The Income Tax Appellate Tribunal found that Hyatt had a PE in India, after which Hyatt filed an appeal with the High Court.

The High Court examined both issues. Regarding royalties, the High Court ruled against the tax authorities. The Court held that the payments did not constitute “royalty” for the use of intellectual property, know-how, or technical services, as defined in the Indian Income Tax Act or Article 12 of the DTA. However, regarding the PE, the High Court ruled that Hyatt did have a fixed-place PE in India under Article 5, due to its continuous and significant involvement in the operations of the Indian hotels under the SOSA. This meant that the payments could be taxed in India as business profits attributable to that PE.

Hyatt then filed an appeal with the Supreme Court.

Judgment:

The Supreme Court agreed with the High Court on both counts and therefore dismissed Hyatt’s appeals.

The Court affirmed that Hyatt, a UAE resident, had a fixed place of business in India under Article 5(1) of the India-UAE DTA in relation to the SOSA with Asian Hotels for the Hyatt Regency Delhi and the Mumbai hotel.

The Court held that the hotel premises were effectively at Hyatt’s disposal and were used to conduct its core business activities. The SOSA gave Hyatt pervasive and enforceable control over strategy, staffing, operations, financial oversight, and bank account policies for a 20-year term (extendable), including the authority to assign personnel and appoint key executives, such as the general manager, as well as set operating standards. The fees were linked to profit and revenue, demonstrating active commercial involvement rather than mere advisory services.

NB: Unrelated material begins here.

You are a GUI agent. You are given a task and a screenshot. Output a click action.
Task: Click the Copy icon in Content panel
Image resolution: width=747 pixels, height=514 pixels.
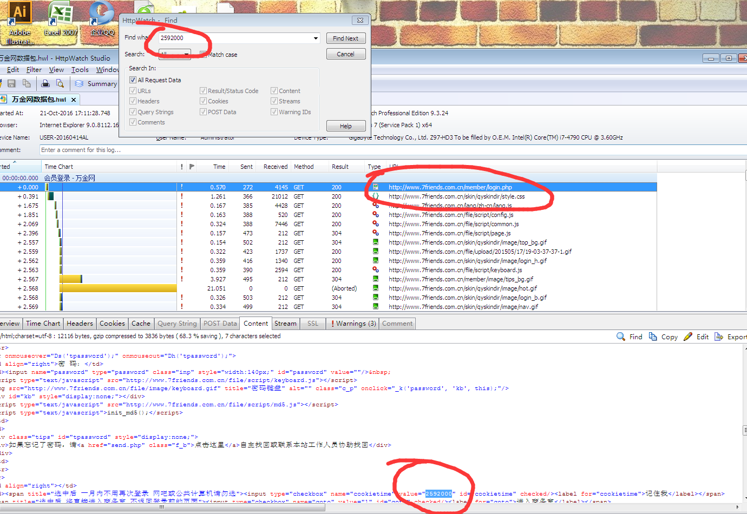tap(653, 337)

The Court emphasised the disposal test and the attributes of stability, productivity, and independence. It distinguished e-Funds as a back-office case with no involvement in core functions. Although no individual Hyatt executive stayed for more than nine months, the regular visits satisfied the requirements of Article 5(2)(i) in aggregate.

The Supreme Court held that profits could be attributed to an Indian permanent establishment (PE) even if the enterprise had global losses, and affirmed the taxability of SOSA income in India.